### WHAT THE EXERCISE ASKS
With pictures excluded, output exactly the lines that run from the first line of the data below through the line containing "Task: Enable Identity".

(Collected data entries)
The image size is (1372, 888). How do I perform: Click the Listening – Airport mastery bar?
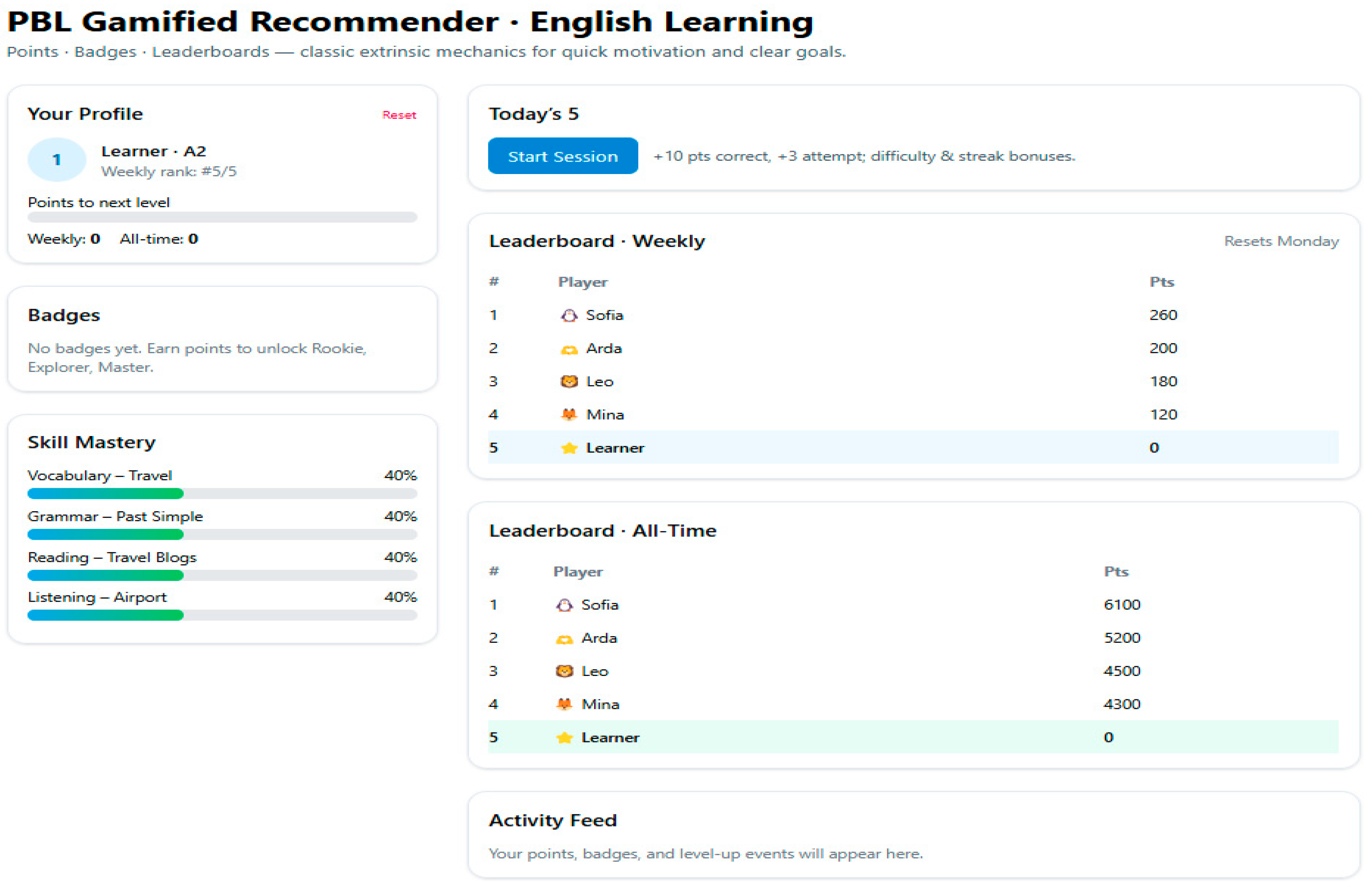point(222,615)
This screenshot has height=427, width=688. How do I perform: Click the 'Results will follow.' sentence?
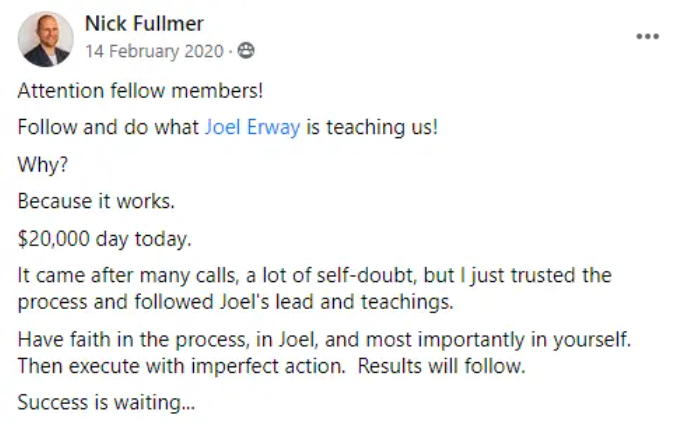click(x=441, y=366)
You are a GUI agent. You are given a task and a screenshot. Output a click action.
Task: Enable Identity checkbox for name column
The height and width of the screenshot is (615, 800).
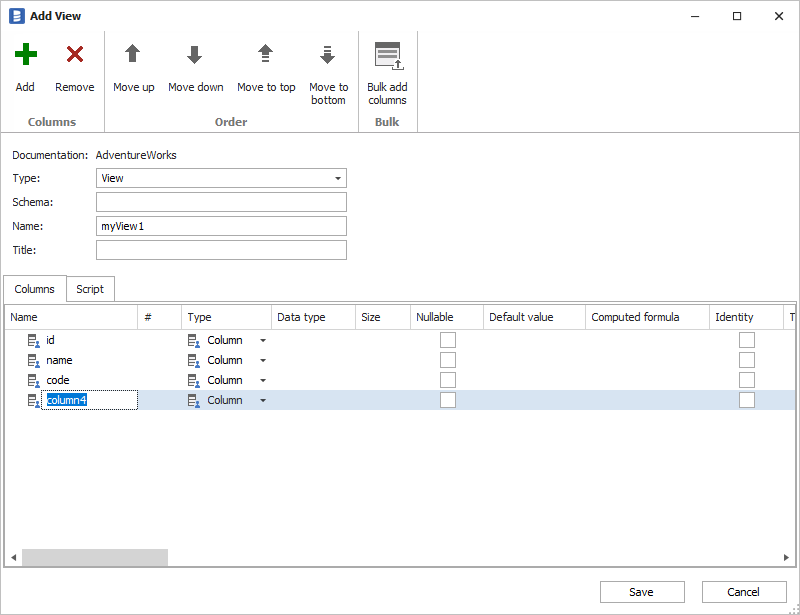[747, 360]
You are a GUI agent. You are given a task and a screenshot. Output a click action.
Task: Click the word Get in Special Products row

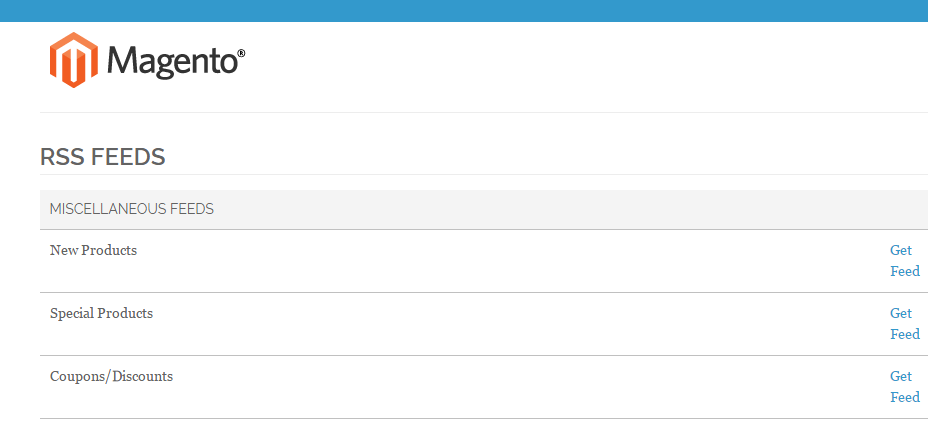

### RESPONSE TO THE EXERCISE
The image size is (1372, 888). How do I perform: Click the Listening – Airport mastery bar?
point(222,615)
This screenshot has height=427, width=688. How do I perform: Click the 'Results will follow.' sentence?
click(x=441, y=366)
You are a GUI agent. You are given a task and a screenshot. Output a click action.
Task: Enable Identity checkbox for name column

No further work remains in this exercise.